** Task to complete **
Repeat the data precisely as given.

** Data excerpts **
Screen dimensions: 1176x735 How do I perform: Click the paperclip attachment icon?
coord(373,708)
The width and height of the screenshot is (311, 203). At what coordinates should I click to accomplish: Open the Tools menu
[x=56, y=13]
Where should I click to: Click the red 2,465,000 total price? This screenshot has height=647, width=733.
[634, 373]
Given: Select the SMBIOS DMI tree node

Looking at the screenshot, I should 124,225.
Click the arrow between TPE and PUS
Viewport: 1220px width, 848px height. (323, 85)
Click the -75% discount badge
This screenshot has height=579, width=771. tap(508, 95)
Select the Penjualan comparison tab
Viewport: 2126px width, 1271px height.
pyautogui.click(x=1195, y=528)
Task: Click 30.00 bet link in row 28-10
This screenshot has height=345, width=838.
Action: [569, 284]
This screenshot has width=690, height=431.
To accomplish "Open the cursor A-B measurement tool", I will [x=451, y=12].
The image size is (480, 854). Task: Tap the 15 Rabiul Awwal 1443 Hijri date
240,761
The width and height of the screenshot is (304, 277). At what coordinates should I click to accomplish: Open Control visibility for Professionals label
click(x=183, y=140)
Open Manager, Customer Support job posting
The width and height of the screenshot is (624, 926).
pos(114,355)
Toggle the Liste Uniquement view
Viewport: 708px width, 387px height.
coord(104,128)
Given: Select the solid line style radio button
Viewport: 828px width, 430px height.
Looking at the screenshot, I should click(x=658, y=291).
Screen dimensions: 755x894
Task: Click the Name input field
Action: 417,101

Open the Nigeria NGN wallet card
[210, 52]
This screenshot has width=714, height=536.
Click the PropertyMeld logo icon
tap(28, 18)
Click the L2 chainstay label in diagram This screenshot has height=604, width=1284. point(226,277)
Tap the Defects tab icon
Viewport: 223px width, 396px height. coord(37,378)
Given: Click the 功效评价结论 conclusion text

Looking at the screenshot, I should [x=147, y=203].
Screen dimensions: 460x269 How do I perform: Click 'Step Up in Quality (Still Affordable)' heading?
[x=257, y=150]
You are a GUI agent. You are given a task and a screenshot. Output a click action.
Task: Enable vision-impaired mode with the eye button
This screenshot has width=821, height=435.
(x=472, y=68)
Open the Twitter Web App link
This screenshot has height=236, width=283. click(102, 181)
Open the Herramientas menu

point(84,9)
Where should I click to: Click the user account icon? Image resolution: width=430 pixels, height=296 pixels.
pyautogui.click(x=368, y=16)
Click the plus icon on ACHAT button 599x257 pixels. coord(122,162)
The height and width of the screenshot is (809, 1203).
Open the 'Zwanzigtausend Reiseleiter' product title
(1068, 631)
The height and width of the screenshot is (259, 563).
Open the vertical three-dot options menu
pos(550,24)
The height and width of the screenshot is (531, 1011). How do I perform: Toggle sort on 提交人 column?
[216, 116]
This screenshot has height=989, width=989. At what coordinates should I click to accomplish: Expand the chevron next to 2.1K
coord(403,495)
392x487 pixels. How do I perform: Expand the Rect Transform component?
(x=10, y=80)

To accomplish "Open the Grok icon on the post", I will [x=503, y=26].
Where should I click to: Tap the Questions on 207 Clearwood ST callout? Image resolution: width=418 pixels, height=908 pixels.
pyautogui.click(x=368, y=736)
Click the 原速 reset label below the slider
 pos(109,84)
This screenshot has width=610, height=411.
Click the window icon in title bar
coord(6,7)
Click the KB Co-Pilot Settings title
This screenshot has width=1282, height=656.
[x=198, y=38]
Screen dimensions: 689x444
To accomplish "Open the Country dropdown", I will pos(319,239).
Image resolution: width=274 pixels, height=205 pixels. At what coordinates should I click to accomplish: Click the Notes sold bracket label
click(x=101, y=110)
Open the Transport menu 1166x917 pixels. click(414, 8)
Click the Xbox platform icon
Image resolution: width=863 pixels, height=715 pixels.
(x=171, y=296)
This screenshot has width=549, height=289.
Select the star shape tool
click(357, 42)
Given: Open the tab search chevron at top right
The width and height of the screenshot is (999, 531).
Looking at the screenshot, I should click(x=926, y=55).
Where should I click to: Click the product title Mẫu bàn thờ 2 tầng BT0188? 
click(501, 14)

** Response **
Screen dimensions: 1176x735 How do I perform: Click the paperclip attachment icon?
coord(373,708)
The width and height of the screenshot is (311, 203). At what coordinates should I click to accomplish: Open the Tools menu
[x=56, y=13]
Where should I click to: Click the red 2,465,000 total price? This screenshot has height=647, width=733.
[634, 373]
Given: Select the SMBIOS DMI tree node

Looking at the screenshot, I should 124,225.
Click the arrow between TPE and PUS
Viewport: 1220px width, 848px height. (323, 85)
Click the -75% discount badge
This screenshot has height=579, width=771. tap(508, 95)
Select the Penjualan comparison tab
Viewport: 2126px width, 1271px height.
pyautogui.click(x=1195, y=528)
Task: Click 30.00 bet link in row 28-10
This screenshot has height=345, width=838.
Action: [569, 284]
This screenshot has width=690, height=431.
To accomplish "Open the cursor A-B measurement tool", I will [x=451, y=12].
The image size is (480, 854). Task: Tap the 15 Rabiul Awwal 1443 Hijri date
240,761
The width and height of the screenshot is (304, 277). At what coordinates should I click to accomplish: Open Control visibility for Professionals label
click(x=183, y=140)
Open Manager, Customer Support job posting
The width and height of the screenshot is (624, 926).
pos(114,355)
Toggle the Liste Uniquement view
Viewport: 708px width, 387px height.
coord(104,128)
Given: Select the solid line style radio button
Viewport: 828px width, 430px height.
Looking at the screenshot, I should click(x=658, y=291).
Screen dimensions: 755x894
Task: Click the Name input field
Action: 417,101

Open the Nigeria NGN wallet card
[210, 52]
This screenshot has width=714, height=536.
Click the PropertyMeld logo icon
tap(28, 18)
Click the L2 chainstay label in diagram This screenshot has height=604, width=1284. point(226,277)
Tap the Defects tab icon
Viewport: 223px width, 396px height. coord(37,378)
Given: Click the 功效评价结论 conclusion text

Looking at the screenshot, I should [x=147, y=203].
Screen dimensions: 460x269 How do I perform: Click 'Step Up in Quality (Still Affordable)' heading?
[x=257, y=150]
You are a GUI agent. You are given a task and a screenshot. Output a click action.
Task: Enable vision-impaired mode with the eye button
This screenshot has width=821, height=435.
(x=472, y=68)
Open the Twitter Web App link
This screenshot has height=236, width=283. click(102, 181)
Open the Herramientas menu

point(84,9)
Where should I click to: Click the user account icon? Image resolution: width=430 pixels, height=296 pixels.
pyautogui.click(x=368, y=16)
Click the plus icon on ACHAT button 599x257 pixels. coord(122,162)
The height and width of the screenshot is (809, 1203).
Open the 'Zwanzigtausend Reiseleiter' product title
(1068, 631)
The height and width of the screenshot is (259, 563).
Open the vertical three-dot options menu
pos(550,24)
The height and width of the screenshot is (531, 1011). How do I perform: Toggle sort on 提交人 column?
[216, 116]
This screenshot has height=989, width=989. At what coordinates should I click to accomplish: Expand the chevron next to 2.1K
coord(403,495)
392x487 pixels. How do I perform: Expand the Rect Transform component?
(x=10, y=80)

To accomplish "Open the Grok icon on the post", I will [x=503, y=26].
Where should I click to: Tap the Questions on 207 Clearwood ST callout? Image resolution: width=418 pixels, height=908 pixels.
pyautogui.click(x=368, y=736)
Click the 原速 reset label below the slider
 pos(109,84)
This screenshot has width=610, height=411.
Click the window icon in title bar
coord(6,7)
Click the KB Co-Pilot Settings title
This screenshot has width=1282, height=656.
[x=198, y=38]
Screen dimensions: 689x444
To accomplish "Open the Country dropdown", I will pos(319,239).
Image resolution: width=274 pixels, height=205 pixels. At what coordinates should I click to accomplish: Click the Notes sold bracket label
click(x=101, y=110)
Open the Transport menu 1166x917 pixels. click(414, 8)
Click the Xbox platform icon
Image resolution: width=863 pixels, height=715 pixels.
(x=171, y=296)
This screenshot has width=549, height=289.
Select the star shape tool
click(357, 42)
Given: Open the tab search chevron at top right
The width and height of the screenshot is (999, 531).
Looking at the screenshot, I should click(x=926, y=55).
Where should I click to: Click the product title Mẫu bàn thờ 2 tầng BT0188? 
click(501, 14)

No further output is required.